**Source information**
- Opening Delimiter -
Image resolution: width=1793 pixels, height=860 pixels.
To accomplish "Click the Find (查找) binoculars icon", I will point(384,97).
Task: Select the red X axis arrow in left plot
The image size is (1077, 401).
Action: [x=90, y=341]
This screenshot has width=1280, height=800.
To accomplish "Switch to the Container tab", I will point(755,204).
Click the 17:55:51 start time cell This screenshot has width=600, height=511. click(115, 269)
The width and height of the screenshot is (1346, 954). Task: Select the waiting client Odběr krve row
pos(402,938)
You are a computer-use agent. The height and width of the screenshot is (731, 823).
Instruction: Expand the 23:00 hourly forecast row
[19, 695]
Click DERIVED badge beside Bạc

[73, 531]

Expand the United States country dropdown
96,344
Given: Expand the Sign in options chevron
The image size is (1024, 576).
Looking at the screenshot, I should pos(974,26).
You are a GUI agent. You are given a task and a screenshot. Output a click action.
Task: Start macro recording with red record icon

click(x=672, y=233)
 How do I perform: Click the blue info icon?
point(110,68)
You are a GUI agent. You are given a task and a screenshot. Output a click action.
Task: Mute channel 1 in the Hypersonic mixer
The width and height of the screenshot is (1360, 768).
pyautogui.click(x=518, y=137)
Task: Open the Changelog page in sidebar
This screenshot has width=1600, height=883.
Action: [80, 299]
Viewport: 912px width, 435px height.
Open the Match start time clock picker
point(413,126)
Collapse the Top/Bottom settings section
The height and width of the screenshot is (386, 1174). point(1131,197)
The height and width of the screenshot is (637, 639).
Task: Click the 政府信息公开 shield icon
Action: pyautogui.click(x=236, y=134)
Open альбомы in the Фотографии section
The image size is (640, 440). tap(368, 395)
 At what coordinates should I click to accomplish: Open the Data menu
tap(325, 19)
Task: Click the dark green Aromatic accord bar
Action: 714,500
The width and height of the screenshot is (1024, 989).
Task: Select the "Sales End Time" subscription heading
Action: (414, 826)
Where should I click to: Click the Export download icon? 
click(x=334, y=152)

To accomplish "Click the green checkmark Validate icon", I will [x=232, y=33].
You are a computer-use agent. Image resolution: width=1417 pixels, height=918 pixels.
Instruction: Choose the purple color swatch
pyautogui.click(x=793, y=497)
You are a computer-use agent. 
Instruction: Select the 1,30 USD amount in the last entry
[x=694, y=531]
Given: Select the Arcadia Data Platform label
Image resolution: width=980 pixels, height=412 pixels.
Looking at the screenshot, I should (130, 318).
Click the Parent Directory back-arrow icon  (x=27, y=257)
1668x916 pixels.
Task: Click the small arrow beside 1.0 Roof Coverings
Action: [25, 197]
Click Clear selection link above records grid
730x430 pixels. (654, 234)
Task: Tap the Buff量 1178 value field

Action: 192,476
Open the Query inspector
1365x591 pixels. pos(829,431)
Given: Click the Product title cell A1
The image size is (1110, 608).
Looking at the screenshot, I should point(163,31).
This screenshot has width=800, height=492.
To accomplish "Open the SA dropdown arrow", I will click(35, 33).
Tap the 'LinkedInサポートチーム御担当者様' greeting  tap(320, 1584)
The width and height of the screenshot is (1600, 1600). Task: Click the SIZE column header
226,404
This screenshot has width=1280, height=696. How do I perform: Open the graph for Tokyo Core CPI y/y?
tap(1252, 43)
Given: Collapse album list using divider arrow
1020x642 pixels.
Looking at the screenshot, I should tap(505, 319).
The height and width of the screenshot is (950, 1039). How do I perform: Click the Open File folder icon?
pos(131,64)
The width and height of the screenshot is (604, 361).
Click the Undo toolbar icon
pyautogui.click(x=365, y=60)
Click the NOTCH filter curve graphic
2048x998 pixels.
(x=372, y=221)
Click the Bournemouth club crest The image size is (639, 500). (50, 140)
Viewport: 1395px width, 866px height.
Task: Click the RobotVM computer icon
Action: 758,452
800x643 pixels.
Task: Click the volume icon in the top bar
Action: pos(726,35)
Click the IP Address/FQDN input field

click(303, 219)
- Closing Delimiter -
**How to complete this task**
Return the entries above exactly, each one complete.

**Finished task**
Image resolution: width=1793 pixels, height=860 pixels.
To accomplish "Click the Find (查找) binoculars icon", I will point(384,97).
Task: Select the red X axis arrow in left plot
The image size is (1077, 401).
Action: [x=90, y=341]
This screenshot has width=1280, height=800.
To accomplish "Switch to the Container tab", I will point(755,204).
Click the 17:55:51 start time cell This screenshot has width=600, height=511. click(115, 269)
The width and height of the screenshot is (1346, 954). Task: Select the waiting client Odběr krve row
pos(402,938)
You are a computer-use agent. The height and width of the screenshot is (731, 823).
Instruction: Expand the 23:00 hourly forecast row
[19, 695]
Click DERIVED badge beside Bạc

[73, 531]

Expand the United States country dropdown
96,344
Given: Expand the Sign in options chevron
The image size is (1024, 576).
Looking at the screenshot, I should pos(974,26).
You are a GUI agent. You are given a task and a screenshot. Output a click action.
Task: Start macro recording with red record icon

click(x=672, y=233)
 How do I perform: Click the blue info icon?
point(110,68)
You are a GUI agent. You are given a task and a screenshot. Output a click action.
Task: Mute channel 1 in the Hypersonic mixer
The width and height of the screenshot is (1360, 768).
pyautogui.click(x=518, y=137)
Task: Open the Changelog page in sidebar
This screenshot has width=1600, height=883.
Action: [80, 299]
Viewport: 912px width, 435px height.
Open the Match start time clock picker
point(413,126)
Collapse the Top/Bottom settings section
The height and width of the screenshot is (386, 1174). point(1131,197)
The height and width of the screenshot is (637, 639).
Task: Click the 政府信息公开 shield icon
Action: pyautogui.click(x=236, y=134)
Open альбомы in the Фотографии section
The image size is (640, 440). tap(368, 395)
 At what coordinates should I click to accomplish: Open the Data menu
tap(325, 19)
Task: Click the dark green Aromatic accord bar
Action: 714,500
The width and height of the screenshot is (1024, 989).
Task: Select the "Sales End Time" subscription heading
Action: (414, 826)
Where should I click to: Click the Export download icon? 
click(x=334, y=152)

To accomplish "Click the green checkmark Validate icon", I will [x=232, y=33].
You are a computer-use agent. Image resolution: width=1417 pixels, height=918 pixels.
Instruction: Choose the purple color swatch
pyautogui.click(x=793, y=497)
You are a computer-use agent. 
Instruction: Select the 1,30 USD amount in the last entry
[x=694, y=531]
Given: Select the Arcadia Data Platform label
Image resolution: width=980 pixels, height=412 pixels.
Looking at the screenshot, I should (130, 318).
Click the Parent Directory back-arrow icon  (x=27, y=257)
1668x916 pixels.
Task: Click the small arrow beside 1.0 Roof Coverings
Action: [25, 197]
Click Clear selection link above records grid
730x430 pixels. (654, 234)
Task: Tap the Buff量 1178 value field

Action: 192,476
Open the Query inspector
1365x591 pixels. pos(829,431)
Given: Click the Product title cell A1
The image size is (1110, 608).
Looking at the screenshot, I should point(163,31).
This screenshot has width=800, height=492.
To accomplish "Open the SA dropdown arrow", I will click(35, 33).
Tap the 'LinkedInサポートチーム御担当者様' greeting  tap(320, 1584)
The width and height of the screenshot is (1600, 1600). Task: Click the SIZE column header
226,404
This screenshot has width=1280, height=696. How do I perform: Open the graph for Tokyo Core CPI y/y?
tap(1252, 43)
Given: Collapse album list using divider arrow
1020x642 pixels.
Looking at the screenshot, I should tap(505, 319).
The height and width of the screenshot is (950, 1039). How do I perform: Click the Open File folder icon?
pos(131,64)
The width and height of the screenshot is (604, 361).
Click the Undo toolbar icon
pyautogui.click(x=365, y=60)
Click the NOTCH filter curve graphic
2048x998 pixels.
(x=372, y=221)
Click the Bournemouth club crest The image size is (639, 500). (50, 140)
Viewport: 1395px width, 866px height.
Task: Click the RobotVM computer icon
Action: 758,452
800x643 pixels.
Task: Click the volume icon in the top bar
Action: pos(726,35)
Click the IP Address/FQDN input field

click(303, 219)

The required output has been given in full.